EXERCISE DIRECTIONS: Pull out every line with the word "amount" from the entries below.

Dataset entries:
>>>

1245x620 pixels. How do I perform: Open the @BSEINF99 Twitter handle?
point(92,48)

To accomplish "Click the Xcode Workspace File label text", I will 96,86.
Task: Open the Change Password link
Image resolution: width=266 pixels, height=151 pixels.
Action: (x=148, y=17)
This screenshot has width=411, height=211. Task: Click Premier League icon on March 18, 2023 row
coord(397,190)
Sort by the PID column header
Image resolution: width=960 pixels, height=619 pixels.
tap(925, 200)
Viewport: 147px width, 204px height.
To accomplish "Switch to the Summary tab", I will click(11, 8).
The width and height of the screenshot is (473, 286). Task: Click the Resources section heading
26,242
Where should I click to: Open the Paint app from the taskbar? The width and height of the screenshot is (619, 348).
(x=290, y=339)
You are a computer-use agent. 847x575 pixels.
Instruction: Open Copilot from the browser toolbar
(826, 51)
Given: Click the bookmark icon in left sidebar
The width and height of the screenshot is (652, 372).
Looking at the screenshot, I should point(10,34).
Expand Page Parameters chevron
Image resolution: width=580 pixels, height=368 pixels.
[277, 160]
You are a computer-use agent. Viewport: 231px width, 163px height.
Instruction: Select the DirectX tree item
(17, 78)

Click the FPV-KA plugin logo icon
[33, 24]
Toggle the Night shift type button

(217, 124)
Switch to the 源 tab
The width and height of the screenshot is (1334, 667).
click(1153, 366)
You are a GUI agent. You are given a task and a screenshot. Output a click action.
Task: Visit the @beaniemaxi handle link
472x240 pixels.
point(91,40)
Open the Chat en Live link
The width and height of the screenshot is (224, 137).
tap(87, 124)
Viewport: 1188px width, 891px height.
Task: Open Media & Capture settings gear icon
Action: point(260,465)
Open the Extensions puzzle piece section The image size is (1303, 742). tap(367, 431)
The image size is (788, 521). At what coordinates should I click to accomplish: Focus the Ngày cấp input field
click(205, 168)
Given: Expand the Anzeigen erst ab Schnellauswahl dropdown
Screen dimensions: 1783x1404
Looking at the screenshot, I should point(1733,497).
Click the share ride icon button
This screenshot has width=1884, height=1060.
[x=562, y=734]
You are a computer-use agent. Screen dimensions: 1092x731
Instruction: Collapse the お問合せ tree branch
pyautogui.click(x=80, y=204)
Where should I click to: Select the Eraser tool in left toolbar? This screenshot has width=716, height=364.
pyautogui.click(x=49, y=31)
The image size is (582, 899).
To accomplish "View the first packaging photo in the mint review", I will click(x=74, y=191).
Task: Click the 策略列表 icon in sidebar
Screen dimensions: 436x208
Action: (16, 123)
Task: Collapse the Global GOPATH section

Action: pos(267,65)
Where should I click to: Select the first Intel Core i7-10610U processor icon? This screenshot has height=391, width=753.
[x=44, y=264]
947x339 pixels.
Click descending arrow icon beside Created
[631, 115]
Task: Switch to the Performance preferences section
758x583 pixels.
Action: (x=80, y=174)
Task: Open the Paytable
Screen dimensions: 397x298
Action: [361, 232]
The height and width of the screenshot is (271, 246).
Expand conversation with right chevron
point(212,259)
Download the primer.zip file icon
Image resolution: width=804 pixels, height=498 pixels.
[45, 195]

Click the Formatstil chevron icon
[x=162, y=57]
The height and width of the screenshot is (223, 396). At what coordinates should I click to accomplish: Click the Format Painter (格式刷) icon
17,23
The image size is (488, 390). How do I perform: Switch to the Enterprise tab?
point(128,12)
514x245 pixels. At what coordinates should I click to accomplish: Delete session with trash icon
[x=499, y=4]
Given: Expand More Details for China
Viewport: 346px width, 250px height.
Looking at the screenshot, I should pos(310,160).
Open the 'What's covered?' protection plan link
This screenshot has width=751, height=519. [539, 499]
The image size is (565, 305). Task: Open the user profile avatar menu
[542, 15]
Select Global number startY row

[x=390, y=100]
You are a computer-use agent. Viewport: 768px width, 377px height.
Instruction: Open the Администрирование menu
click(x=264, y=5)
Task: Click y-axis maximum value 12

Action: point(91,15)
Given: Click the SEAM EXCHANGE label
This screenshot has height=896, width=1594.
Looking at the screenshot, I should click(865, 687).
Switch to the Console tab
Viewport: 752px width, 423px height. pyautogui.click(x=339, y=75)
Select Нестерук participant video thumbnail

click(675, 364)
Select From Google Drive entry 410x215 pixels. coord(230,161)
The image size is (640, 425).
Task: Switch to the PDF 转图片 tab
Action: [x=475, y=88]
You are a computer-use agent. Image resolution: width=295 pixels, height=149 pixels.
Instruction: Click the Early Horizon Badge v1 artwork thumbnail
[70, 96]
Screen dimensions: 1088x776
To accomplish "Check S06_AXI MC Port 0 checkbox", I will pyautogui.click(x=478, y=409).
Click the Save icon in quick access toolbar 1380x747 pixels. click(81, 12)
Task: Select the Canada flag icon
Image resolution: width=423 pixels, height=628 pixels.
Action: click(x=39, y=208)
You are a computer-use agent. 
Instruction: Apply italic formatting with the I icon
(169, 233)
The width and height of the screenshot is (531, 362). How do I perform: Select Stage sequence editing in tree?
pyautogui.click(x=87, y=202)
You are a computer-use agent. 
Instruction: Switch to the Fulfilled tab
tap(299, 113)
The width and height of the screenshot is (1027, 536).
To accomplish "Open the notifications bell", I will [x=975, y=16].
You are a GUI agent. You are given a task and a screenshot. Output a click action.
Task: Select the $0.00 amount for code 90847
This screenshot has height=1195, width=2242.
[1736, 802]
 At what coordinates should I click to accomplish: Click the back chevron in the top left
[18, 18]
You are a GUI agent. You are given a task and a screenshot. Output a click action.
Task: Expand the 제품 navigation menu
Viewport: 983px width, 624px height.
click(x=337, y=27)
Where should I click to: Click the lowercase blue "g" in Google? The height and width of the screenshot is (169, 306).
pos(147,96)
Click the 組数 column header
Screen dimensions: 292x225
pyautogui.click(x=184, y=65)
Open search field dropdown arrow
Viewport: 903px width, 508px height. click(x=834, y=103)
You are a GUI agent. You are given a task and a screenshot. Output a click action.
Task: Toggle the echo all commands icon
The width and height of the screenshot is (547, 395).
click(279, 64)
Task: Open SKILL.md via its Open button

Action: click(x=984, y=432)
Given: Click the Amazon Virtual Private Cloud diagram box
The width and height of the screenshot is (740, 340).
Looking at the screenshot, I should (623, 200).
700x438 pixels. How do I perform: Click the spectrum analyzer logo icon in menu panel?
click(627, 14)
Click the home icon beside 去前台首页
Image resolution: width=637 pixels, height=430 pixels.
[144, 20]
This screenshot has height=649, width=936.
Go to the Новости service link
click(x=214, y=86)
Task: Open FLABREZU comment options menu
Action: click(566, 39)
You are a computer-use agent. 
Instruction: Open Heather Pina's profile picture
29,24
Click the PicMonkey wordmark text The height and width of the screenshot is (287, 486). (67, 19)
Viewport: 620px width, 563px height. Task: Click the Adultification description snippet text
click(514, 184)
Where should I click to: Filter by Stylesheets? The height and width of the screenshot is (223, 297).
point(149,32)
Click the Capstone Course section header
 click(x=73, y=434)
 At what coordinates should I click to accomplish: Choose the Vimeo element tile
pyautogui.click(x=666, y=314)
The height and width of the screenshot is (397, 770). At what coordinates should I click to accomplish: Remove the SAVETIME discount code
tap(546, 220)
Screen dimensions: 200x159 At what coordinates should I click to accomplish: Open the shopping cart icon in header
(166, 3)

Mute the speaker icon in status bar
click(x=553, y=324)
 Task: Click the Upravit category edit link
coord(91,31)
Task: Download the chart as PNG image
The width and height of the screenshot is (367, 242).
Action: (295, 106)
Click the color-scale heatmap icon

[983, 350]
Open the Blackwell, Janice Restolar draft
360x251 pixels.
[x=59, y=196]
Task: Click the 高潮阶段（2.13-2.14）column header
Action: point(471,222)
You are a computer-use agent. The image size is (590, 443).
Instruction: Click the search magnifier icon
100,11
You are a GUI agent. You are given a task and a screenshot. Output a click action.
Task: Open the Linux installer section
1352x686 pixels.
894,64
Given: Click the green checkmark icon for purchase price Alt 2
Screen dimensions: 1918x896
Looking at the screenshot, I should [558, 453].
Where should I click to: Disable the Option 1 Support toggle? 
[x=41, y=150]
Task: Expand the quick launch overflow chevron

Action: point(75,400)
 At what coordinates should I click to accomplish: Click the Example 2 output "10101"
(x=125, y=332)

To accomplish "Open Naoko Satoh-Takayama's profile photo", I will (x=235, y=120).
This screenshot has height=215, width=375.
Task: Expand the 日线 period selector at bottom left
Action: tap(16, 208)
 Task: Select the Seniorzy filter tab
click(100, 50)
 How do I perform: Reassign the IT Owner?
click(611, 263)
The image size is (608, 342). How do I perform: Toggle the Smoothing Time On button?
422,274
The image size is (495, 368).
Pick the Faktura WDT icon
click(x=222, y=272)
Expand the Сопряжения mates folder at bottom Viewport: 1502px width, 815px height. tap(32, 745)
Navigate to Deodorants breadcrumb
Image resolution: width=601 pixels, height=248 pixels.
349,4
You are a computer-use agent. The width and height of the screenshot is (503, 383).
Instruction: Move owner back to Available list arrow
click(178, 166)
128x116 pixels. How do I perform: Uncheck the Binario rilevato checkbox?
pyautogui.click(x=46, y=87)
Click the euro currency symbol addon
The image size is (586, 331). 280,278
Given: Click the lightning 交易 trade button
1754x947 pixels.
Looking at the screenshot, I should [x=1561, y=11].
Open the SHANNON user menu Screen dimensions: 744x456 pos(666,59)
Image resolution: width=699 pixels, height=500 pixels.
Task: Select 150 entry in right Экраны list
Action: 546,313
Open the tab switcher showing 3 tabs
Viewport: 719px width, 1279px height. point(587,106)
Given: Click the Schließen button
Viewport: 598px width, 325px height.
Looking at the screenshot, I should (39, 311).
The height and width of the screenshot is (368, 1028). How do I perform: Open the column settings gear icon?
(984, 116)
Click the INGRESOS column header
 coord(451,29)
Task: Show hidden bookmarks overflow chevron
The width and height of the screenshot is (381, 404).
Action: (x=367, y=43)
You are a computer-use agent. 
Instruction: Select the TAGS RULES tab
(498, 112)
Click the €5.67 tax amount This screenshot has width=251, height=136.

<<<

TASK ANSWER:
Task: Select the $0.00 amount for code 90847
Click the €5.67 tax amount This screenshot has width=251, height=136.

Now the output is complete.